(Work to be completed)
Repeat exactly the lines from the line containing "This screenshot has height=499, width=690." through the last line of the records below, inclusive, and nothing else.

* * *

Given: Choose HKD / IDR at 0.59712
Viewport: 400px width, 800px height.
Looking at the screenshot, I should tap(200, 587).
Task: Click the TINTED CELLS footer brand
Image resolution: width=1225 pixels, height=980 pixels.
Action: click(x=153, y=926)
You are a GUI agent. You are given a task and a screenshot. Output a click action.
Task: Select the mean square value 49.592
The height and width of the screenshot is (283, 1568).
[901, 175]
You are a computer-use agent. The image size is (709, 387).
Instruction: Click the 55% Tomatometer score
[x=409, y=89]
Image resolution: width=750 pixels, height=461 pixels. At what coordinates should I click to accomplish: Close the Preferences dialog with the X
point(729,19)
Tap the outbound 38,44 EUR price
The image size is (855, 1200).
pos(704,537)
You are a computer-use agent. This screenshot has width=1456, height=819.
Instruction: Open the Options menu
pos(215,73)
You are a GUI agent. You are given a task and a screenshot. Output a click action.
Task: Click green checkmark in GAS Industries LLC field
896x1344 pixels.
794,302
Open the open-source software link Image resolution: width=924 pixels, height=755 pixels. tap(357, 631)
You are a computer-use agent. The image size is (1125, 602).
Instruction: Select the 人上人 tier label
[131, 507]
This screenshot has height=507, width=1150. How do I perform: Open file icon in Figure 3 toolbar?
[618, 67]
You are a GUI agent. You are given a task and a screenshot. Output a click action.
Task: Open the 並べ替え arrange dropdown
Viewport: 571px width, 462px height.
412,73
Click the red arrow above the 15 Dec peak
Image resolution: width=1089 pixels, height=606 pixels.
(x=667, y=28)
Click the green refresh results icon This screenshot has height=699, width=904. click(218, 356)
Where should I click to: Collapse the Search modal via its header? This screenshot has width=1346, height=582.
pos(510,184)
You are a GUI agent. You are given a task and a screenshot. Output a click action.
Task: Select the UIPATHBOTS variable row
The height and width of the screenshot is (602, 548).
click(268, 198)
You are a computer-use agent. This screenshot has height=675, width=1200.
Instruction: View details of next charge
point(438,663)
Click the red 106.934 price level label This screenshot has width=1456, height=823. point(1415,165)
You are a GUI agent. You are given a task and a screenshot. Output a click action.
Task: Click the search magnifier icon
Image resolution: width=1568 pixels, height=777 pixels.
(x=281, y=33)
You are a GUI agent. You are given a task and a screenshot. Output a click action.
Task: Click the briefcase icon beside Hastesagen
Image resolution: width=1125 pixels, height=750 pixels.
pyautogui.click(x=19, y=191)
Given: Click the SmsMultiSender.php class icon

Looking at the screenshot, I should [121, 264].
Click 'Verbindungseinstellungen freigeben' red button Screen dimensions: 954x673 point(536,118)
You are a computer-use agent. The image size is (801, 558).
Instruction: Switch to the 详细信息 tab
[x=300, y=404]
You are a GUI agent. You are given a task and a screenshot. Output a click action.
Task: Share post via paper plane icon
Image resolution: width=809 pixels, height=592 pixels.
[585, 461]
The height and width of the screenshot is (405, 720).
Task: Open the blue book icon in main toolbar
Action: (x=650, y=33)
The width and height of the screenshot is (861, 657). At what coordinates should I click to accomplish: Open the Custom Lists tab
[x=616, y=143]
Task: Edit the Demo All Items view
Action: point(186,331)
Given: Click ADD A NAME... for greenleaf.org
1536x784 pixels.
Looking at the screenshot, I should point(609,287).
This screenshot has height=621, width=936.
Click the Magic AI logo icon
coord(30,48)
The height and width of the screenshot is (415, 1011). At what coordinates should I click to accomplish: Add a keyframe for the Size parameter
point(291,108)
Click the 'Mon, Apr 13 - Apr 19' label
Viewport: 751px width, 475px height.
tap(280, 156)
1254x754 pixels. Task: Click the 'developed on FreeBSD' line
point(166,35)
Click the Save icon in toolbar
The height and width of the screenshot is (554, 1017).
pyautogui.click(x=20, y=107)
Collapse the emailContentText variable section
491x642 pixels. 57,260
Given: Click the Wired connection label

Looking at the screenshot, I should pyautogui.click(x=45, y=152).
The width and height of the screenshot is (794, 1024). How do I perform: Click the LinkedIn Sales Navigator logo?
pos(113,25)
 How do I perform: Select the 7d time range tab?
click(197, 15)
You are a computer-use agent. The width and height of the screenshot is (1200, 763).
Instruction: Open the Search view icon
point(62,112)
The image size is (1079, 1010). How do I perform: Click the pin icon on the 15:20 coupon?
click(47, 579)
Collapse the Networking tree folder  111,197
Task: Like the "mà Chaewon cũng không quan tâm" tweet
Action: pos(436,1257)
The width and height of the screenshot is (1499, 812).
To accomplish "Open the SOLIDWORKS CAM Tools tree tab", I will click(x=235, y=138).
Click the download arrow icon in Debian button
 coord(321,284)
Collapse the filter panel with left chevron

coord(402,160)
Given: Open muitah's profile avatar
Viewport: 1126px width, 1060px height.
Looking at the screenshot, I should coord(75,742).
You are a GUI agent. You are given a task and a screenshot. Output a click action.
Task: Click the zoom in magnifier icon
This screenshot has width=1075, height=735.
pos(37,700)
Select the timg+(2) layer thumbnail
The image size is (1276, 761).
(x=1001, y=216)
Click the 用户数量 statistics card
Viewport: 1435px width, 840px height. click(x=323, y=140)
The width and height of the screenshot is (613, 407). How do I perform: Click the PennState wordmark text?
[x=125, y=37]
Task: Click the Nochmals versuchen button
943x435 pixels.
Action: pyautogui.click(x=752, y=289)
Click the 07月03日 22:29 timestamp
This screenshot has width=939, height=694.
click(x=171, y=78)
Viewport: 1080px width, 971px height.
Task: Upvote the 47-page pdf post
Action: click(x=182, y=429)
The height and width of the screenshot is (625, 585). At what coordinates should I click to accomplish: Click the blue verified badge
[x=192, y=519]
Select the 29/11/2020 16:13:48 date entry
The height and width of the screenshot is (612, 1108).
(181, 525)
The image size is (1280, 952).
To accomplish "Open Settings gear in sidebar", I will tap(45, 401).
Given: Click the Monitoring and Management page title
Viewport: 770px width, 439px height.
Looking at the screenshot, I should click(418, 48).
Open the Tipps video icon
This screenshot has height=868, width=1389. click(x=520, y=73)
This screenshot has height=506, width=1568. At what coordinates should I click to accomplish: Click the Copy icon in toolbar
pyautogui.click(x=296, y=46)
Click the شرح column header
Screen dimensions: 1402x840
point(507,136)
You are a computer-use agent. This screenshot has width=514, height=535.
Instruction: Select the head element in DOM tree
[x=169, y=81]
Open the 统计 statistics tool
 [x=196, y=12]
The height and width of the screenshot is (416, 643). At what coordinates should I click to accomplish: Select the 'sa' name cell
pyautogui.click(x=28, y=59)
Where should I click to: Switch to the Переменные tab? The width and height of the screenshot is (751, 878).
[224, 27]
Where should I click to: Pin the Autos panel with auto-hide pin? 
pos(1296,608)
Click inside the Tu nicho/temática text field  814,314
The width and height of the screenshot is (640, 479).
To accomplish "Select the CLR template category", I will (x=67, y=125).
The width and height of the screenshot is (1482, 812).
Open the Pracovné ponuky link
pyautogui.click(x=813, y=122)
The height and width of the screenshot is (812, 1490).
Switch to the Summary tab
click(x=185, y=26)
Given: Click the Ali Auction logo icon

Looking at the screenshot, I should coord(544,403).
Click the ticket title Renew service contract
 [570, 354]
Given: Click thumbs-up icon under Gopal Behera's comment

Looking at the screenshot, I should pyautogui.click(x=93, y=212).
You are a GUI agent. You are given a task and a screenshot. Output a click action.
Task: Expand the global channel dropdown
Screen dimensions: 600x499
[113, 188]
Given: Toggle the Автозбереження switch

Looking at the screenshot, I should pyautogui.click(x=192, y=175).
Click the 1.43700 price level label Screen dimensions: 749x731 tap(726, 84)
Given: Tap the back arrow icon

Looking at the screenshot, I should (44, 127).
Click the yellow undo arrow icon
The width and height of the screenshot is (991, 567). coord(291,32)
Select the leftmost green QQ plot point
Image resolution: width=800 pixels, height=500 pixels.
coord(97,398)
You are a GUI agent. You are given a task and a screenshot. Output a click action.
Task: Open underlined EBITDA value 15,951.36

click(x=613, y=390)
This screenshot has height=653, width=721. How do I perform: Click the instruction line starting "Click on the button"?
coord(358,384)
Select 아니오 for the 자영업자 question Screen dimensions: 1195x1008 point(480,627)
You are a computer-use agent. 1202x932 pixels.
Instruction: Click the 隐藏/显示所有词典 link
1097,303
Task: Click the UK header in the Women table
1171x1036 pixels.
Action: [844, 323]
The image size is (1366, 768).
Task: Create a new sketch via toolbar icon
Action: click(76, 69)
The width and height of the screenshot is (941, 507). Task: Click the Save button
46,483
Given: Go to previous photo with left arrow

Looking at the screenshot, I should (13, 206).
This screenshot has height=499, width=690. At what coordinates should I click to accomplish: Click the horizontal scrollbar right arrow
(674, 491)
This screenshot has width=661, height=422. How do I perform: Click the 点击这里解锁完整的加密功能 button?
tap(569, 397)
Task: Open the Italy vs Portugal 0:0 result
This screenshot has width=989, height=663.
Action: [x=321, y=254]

* * *

(Your solution)
This screenshot has height=499, width=690. At what coordinates should I click to accomplish: Click the horizontal scrollbar right arrow
(674, 491)
This screenshot has width=661, height=422. How do I perform: Click the 点击这里解锁完整的加密功能 button?
tap(569, 397)
Task: Open the Italy vs Portugal 0:0 result
This screenshot has width=989, height=663.
Action: [x=321, y=254]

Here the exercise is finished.